---------- Data to use
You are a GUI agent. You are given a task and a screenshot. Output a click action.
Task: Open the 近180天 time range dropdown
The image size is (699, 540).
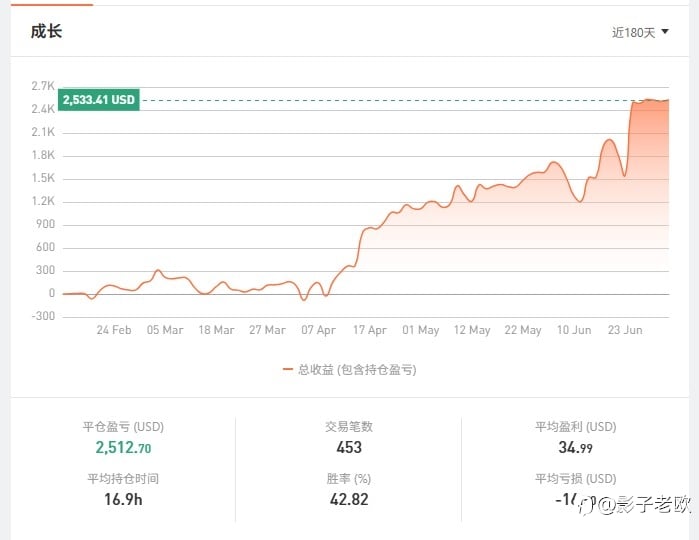[640, 33]
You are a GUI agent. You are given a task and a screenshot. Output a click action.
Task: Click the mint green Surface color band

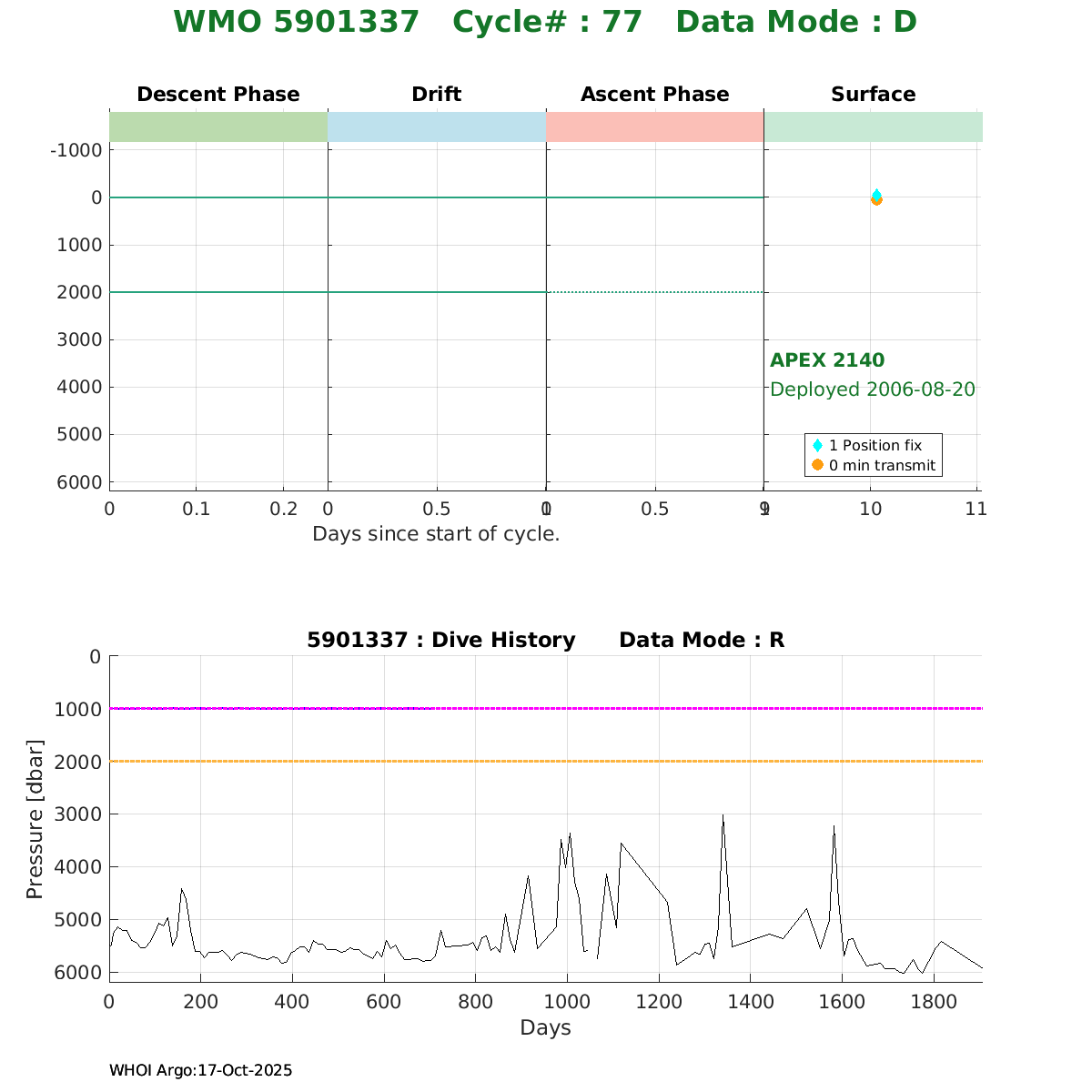point(874,126)
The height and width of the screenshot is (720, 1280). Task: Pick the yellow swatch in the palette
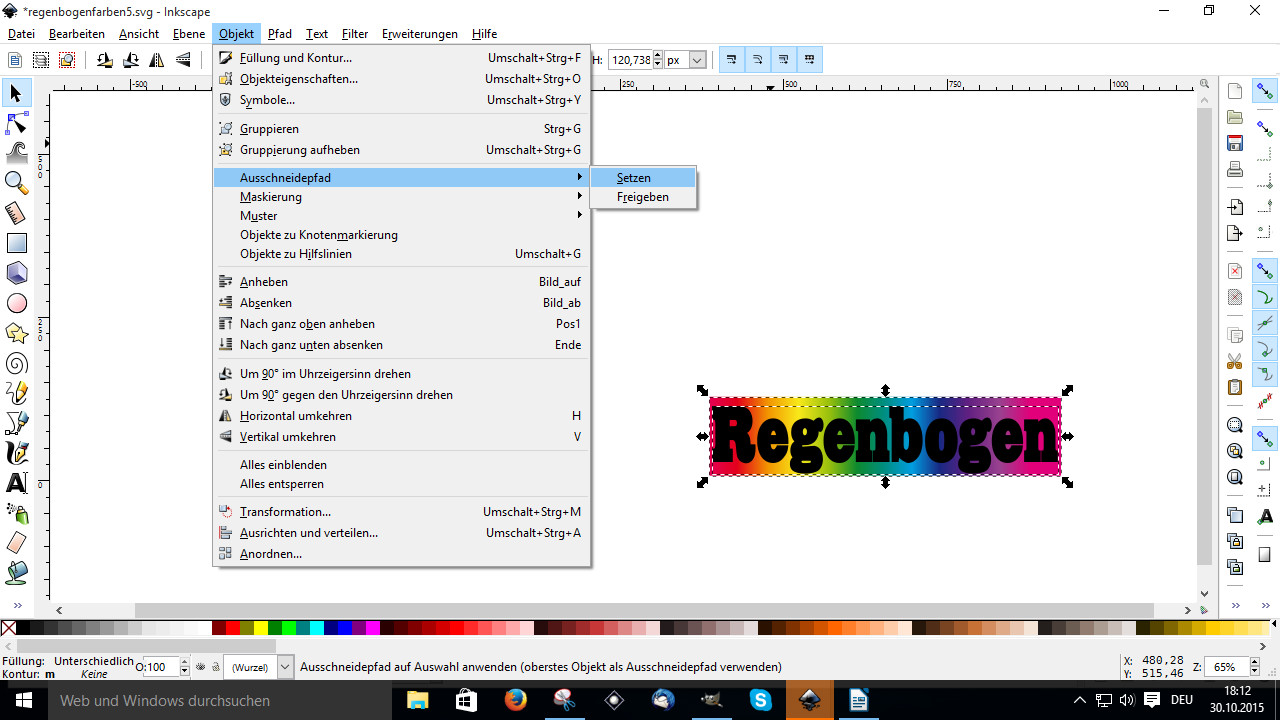point(261,628)

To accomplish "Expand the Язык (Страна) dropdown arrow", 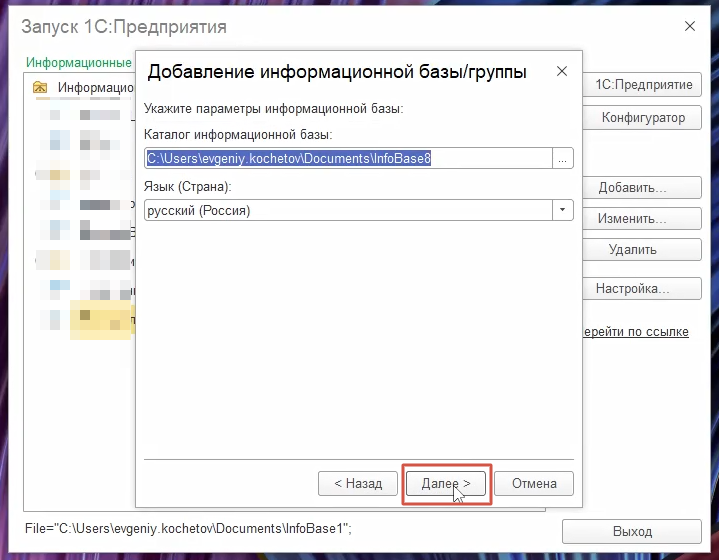I will tap(563, 210).
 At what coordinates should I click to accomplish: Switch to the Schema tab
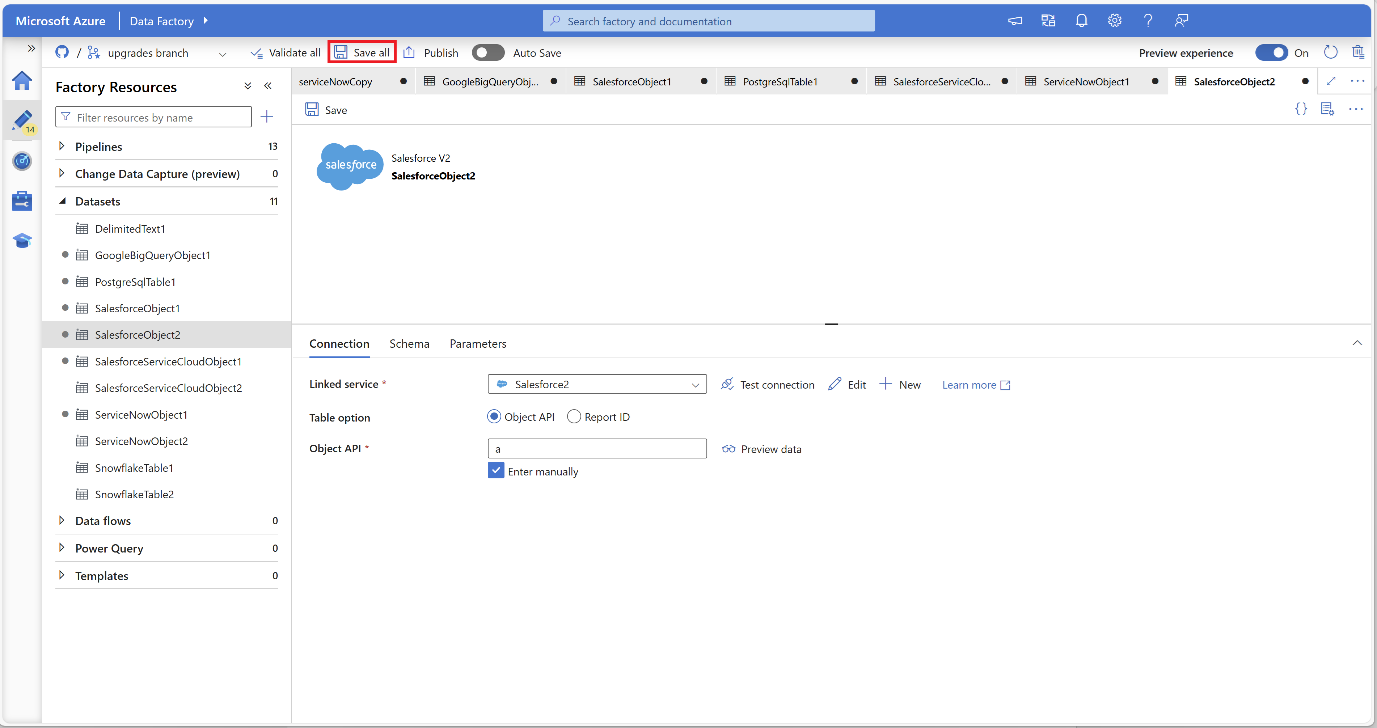(409, 344)
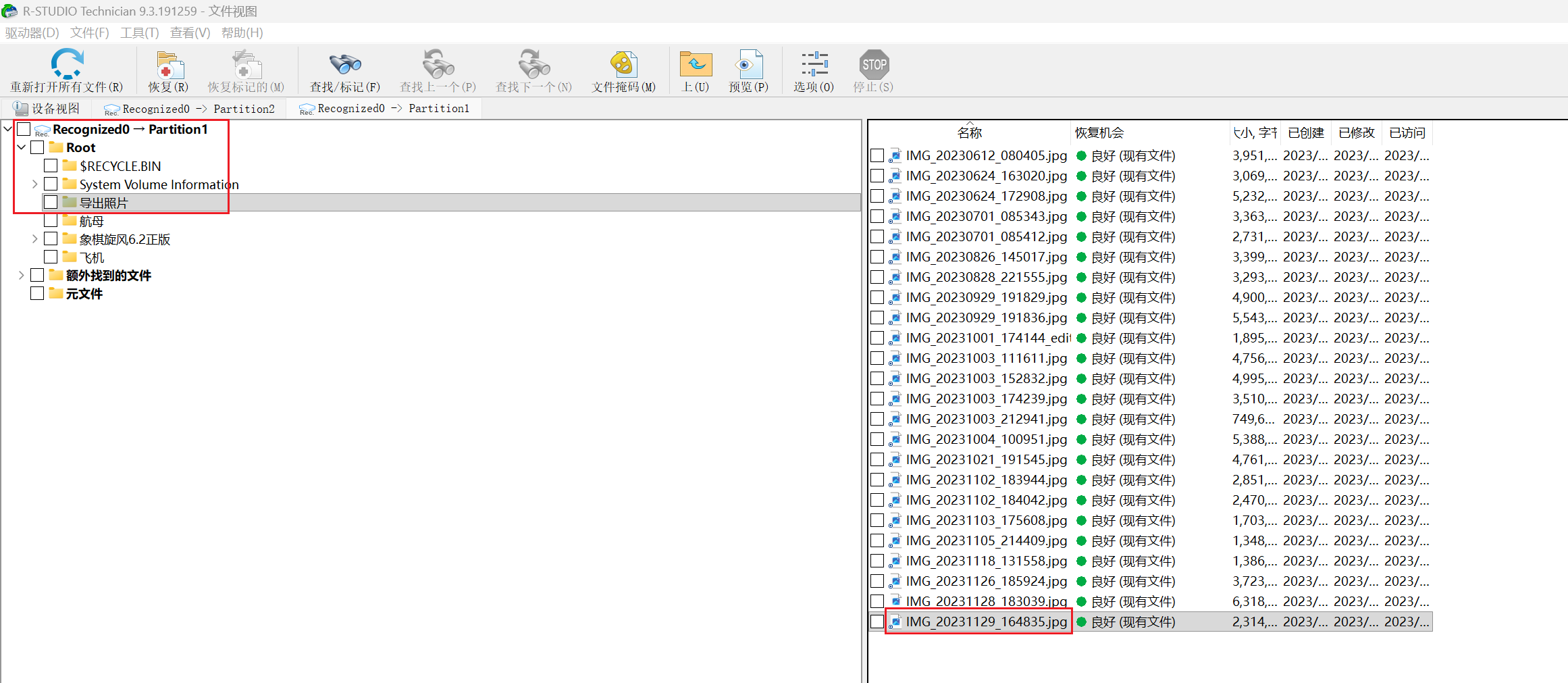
--------------------
Exercise:
Lines from the one holding "At what coordinates" to the end of the data, both ends included, are to be given again exactly; no pictures belong in the copy.

Output of the exercise:
 At what coordinates should I click to accomplish: Switch to the Schema tab
(409, 344)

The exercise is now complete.